§ EXERCISE:
Although the records contain pictures, the copy should leave them out and match everything else exactly.

---- ENTRIES PROVIDED

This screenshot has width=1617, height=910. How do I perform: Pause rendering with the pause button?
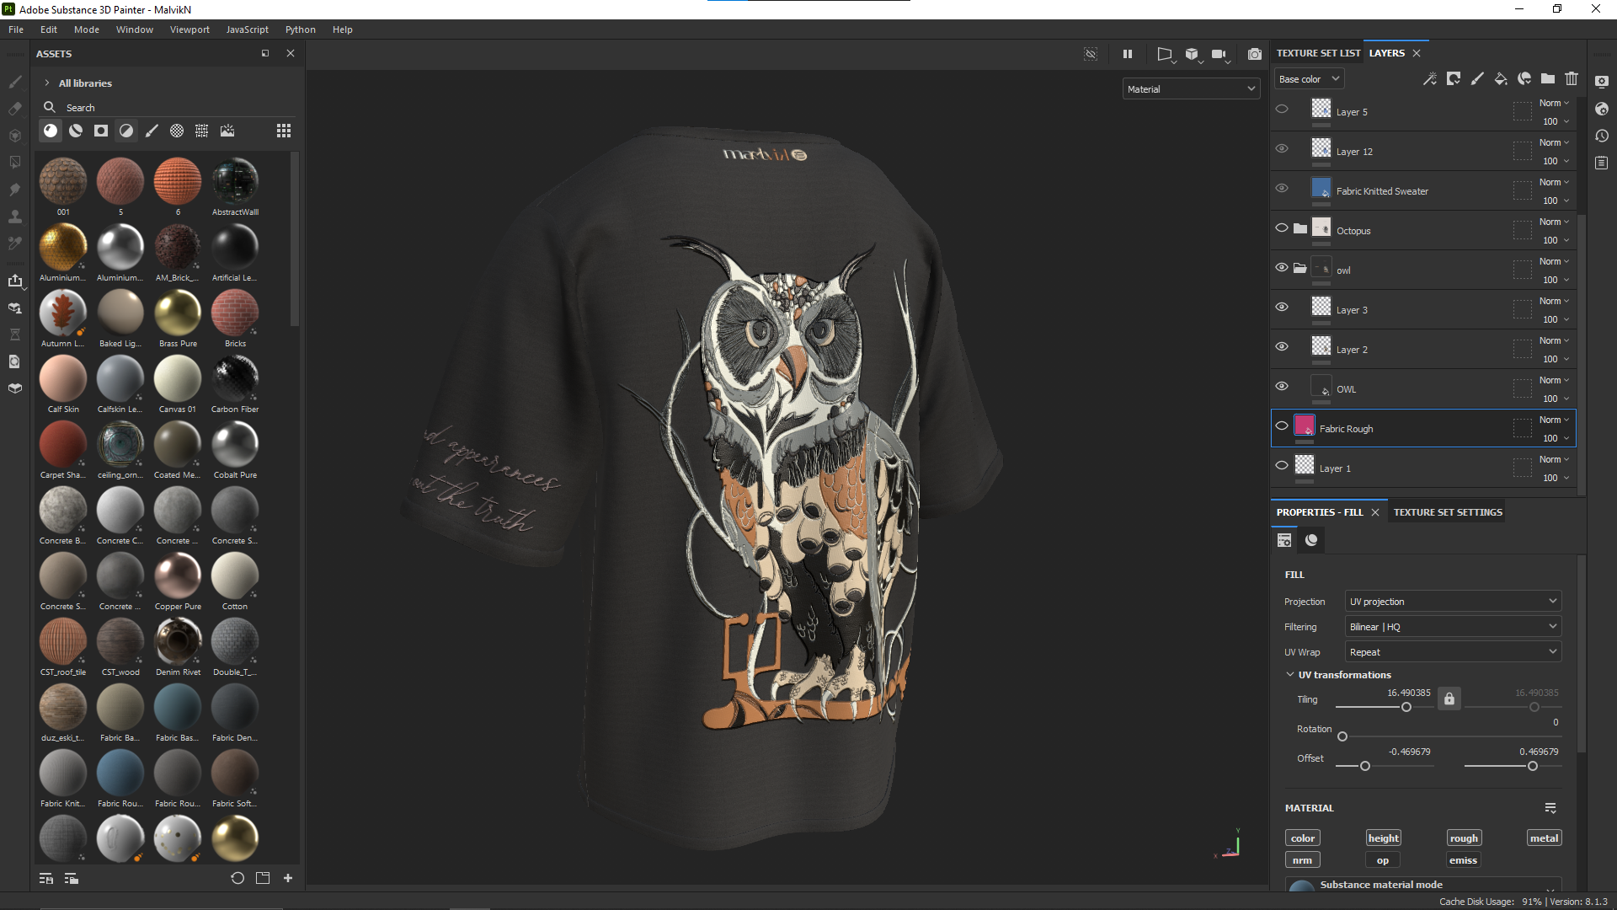pyautogui.click(x=1128, y=54)
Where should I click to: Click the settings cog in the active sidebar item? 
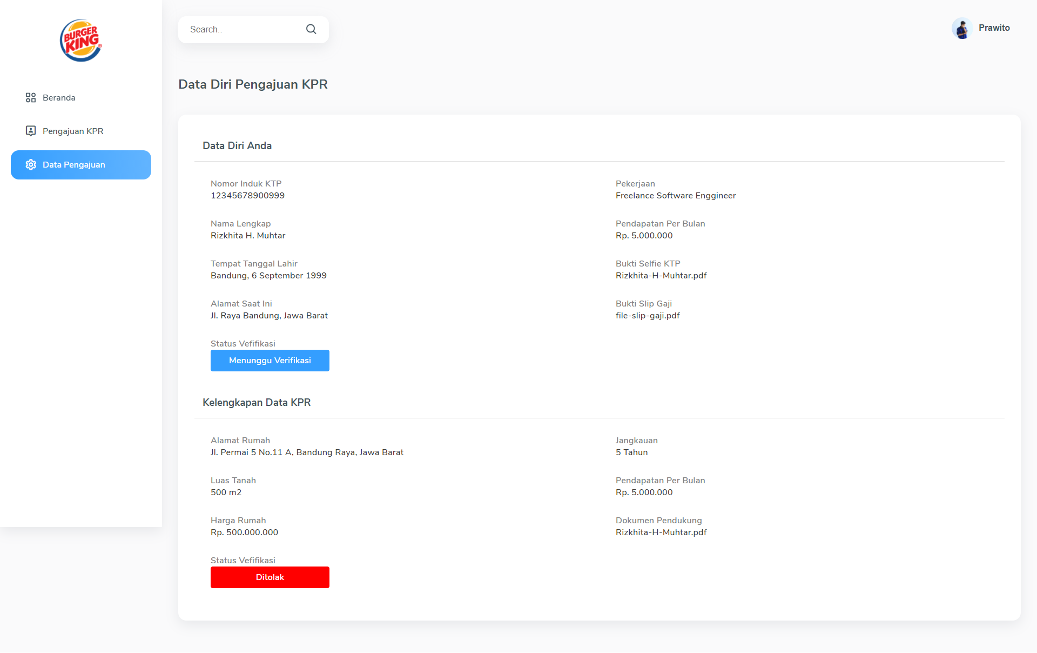(31, 165)
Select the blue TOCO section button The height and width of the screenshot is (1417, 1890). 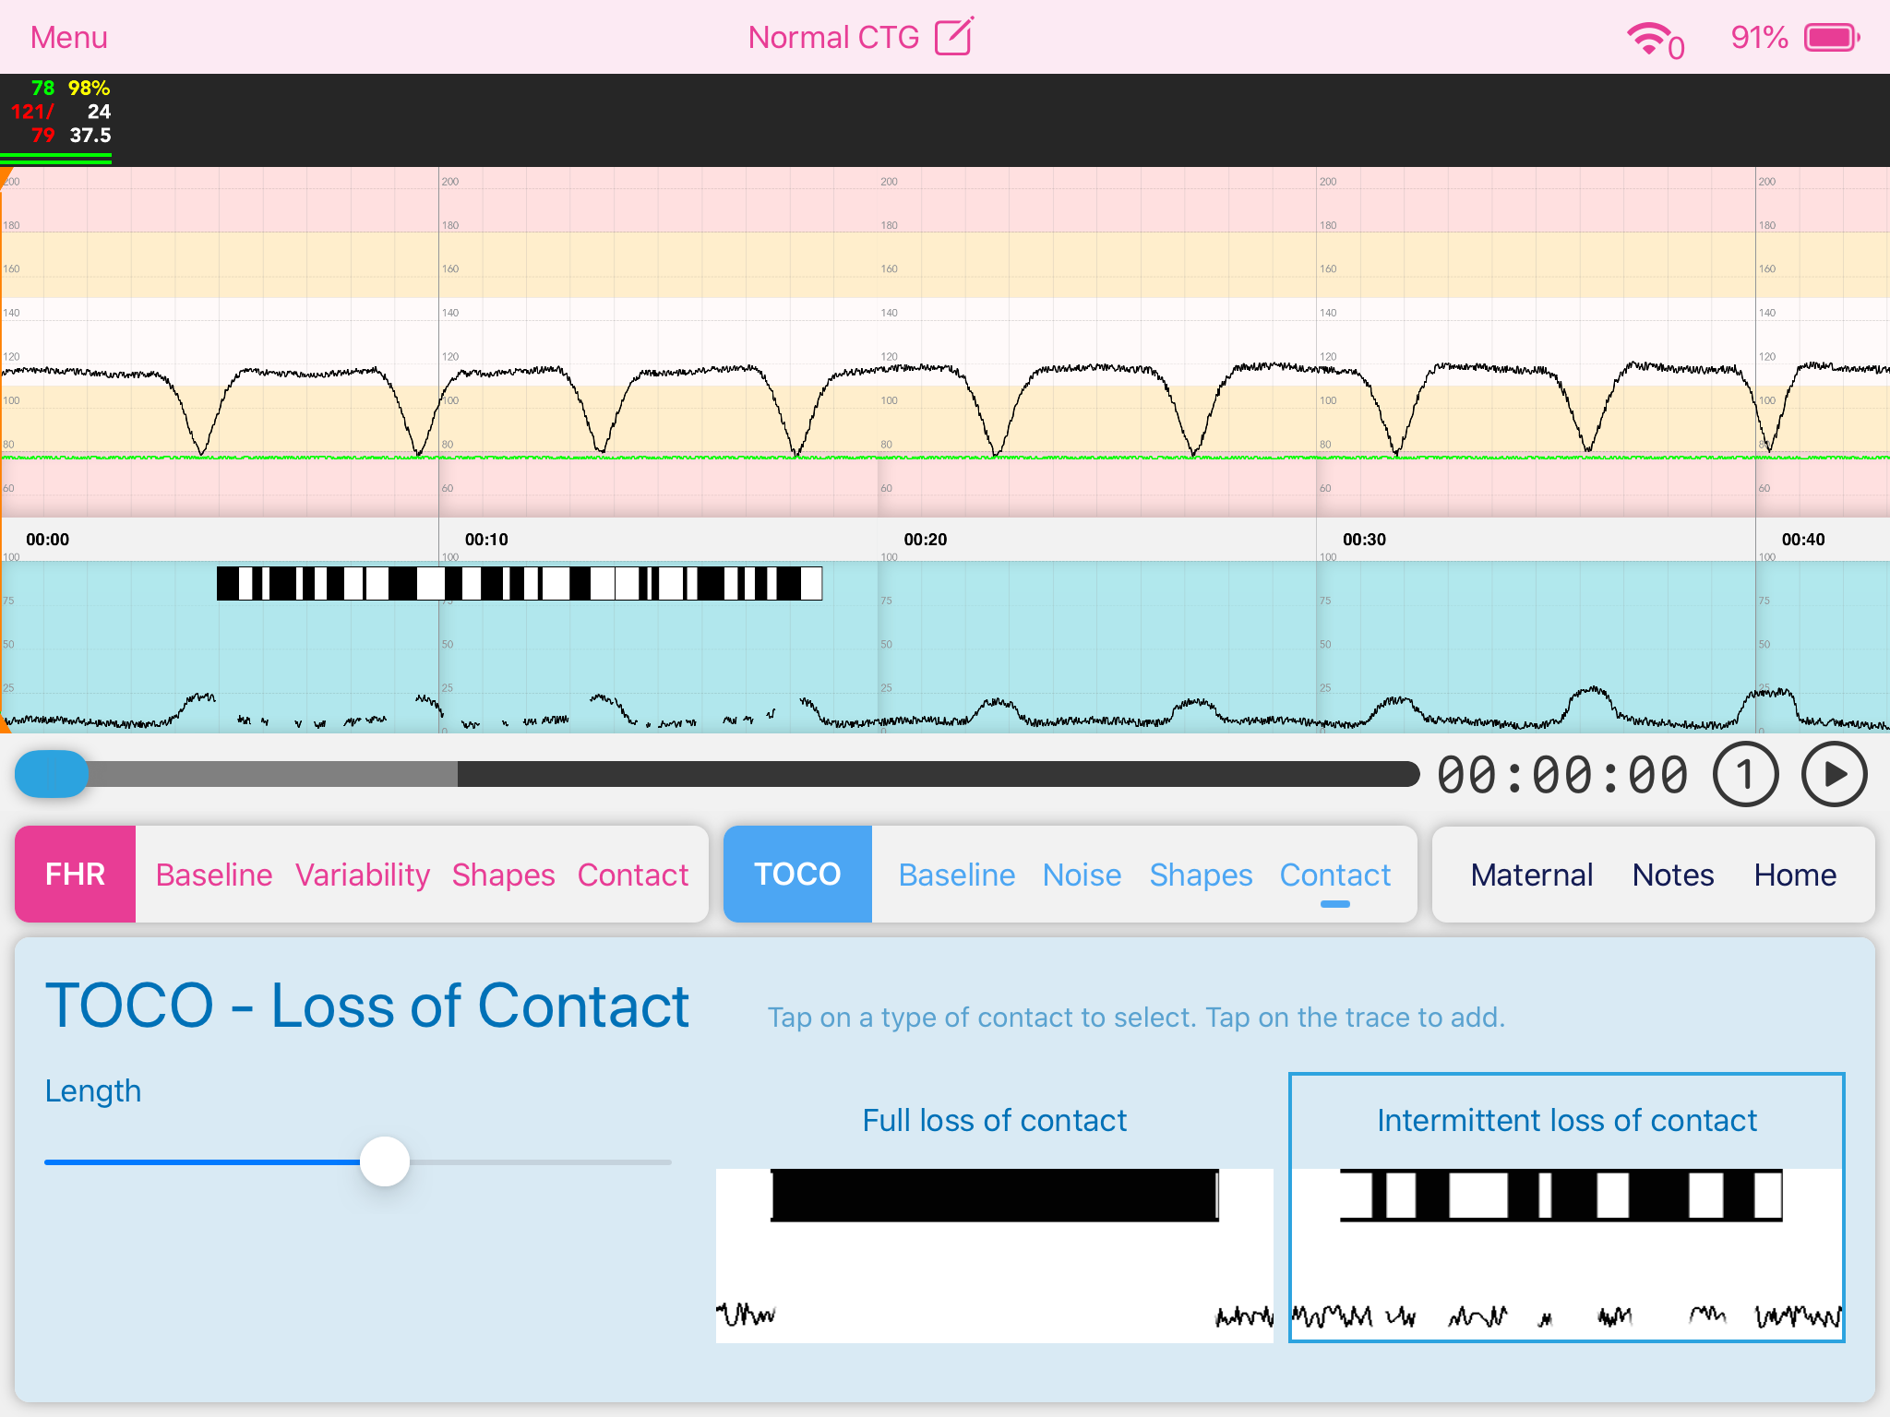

--------

§ OUTPUT OF THE EXERCISE:
This screenshot has width=1617, height=910. How do I perform: Pause rendering with the pause button?
pyautogui.click(x=1128, y=54)
Where should I click to: Click the settings cog in the active sidebar item? 
(31, 165)
Select the blue TOCO section button The height and width of the screenshot is (1417, 1890). 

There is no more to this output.